As best I know how, I would like to try to update & communicate our current community status.

It's Sunday evening, September 14th.  We have had a great day today.  It started out with a bang as we experienced fellowship & participation in the Spirit (aka "koinonia") with Erin Miller's parents' church in Rockmart, GA.  They invited us to come down and visit and share our lives and our spontaneous Spirit-led worship with them.  Without knowing what to expect, I think that it was received well on both sides.  Sharing, openness, & vulnerability were present; along with sharpening, challenging, & spurring one another on by means of the Scriptures.  It was our first experience together in a group or church outside our usual home setting.  We are deeply grateful for Erin's family & the church body that they are a part of for being so kind and humble to allow a bunch of early 20's "crazies" to come and help "lead" a Sunday morning gathering that they do.

Over the last couple of weeks we have become more regular and routine in our schedules.  We each have regular jobs now!  We have been volunteering in the community more - at the 5th Avenue Nursing Home on various days & at the Mountain Top Experience Ministry in South Rome as often as possible.  Our eating plan/food regiment is also getting pretty regular.  We try to have a simple breakfast and coffee each morning at 7a.m...it's usually more like 7:30 though.  For dinner, we cook every night except Wednesdays, when we eat at 2nd Avenue Baptist Church for free and study the book of Acts with all of the adults of the Church.  Marty, the pastor, is both incredibly intelligent & loving - keys to being a good leader in a church.

As we begin this week, we are already looking forward to a few things that are on the radar.  Tomorrow night, Tim Martin - Executive Director of Building Better Communities in New Orleans - will be staying with us.  He is speaking at Shorter College this week for "Christian Focus Week" - which we are calling "Metanoia Week" this year.  (Metanoia is the Greek word that we translate into English as "Repent".  BUT, the original meaning has more of a connotation of "Change your whole way of thinking and living").

Anyways, another big thing this week will be the moving in of our friend Oudvin.  We will be trying to help O. get on his feet, get a job, and find a place to live over the next 2-4 weeks.  Currently, Oudvin is still living with our friend Will Givens, who has graciously tried to help O. for the last 3 months.  Oudvin was a Shorter grad last year, and is originally from Liberia, Africa.  With God's abundant grace & our faithful obedience to God in prayer (& driving him around), Oudvin shouldn't have too hard of a time finding a job...unless the economy is just really that bad right now!

A few small things: Rome First Methodist gave us an old upright piano this weekend.  We call it the "tiger" piano because of the exotic wood that it's made of.  The garden is growing pretty good.  The radishes are growing like crazy!  The cabbage, carrots, onions, & spinach are starting to sprout up.  We need to weed it & take good care of it as it comes closer to harvesting.
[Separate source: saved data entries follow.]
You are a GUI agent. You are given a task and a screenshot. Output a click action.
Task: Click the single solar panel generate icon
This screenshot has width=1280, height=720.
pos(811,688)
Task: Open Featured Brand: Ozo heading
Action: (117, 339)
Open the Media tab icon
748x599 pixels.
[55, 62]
I can sincerely say that living together is a growing experience.  We each have our ways about ourselves that are a bit different or quirky.  But, there is a deep sense of respect and appreciation for one another and our own ideas.  Here's the thing...this group was born out of a kindred spirit for, I think, 2 things: 1. a passion for seeing restoration and revitalization in people's lives in the Church and the World as a whole; and 2. a discontentment in experiencing & observing the lack of transparency and genuineness in the church.  We are trying to be intentional in the way we share our lives together every day - it may not seem like such a big thing, but it really feels that way for us.

Lastly, a thought that has been present throughout the writing of this entire blog.  I hope and pray that nothing that has been said has even a twinge of presumptuousness about the way we have decided to live.  If anything, I hope that all of the blessings and gifts and joys and the struggles that we have described, all point to the greatness & gloriousness of our God & Savior Jesus Christ.  If seen rightly, He is the source of all true blessings.  He is the giver of all good gifts.  He IS joy.  And he is especially our guide in living & struggling through this life on earth.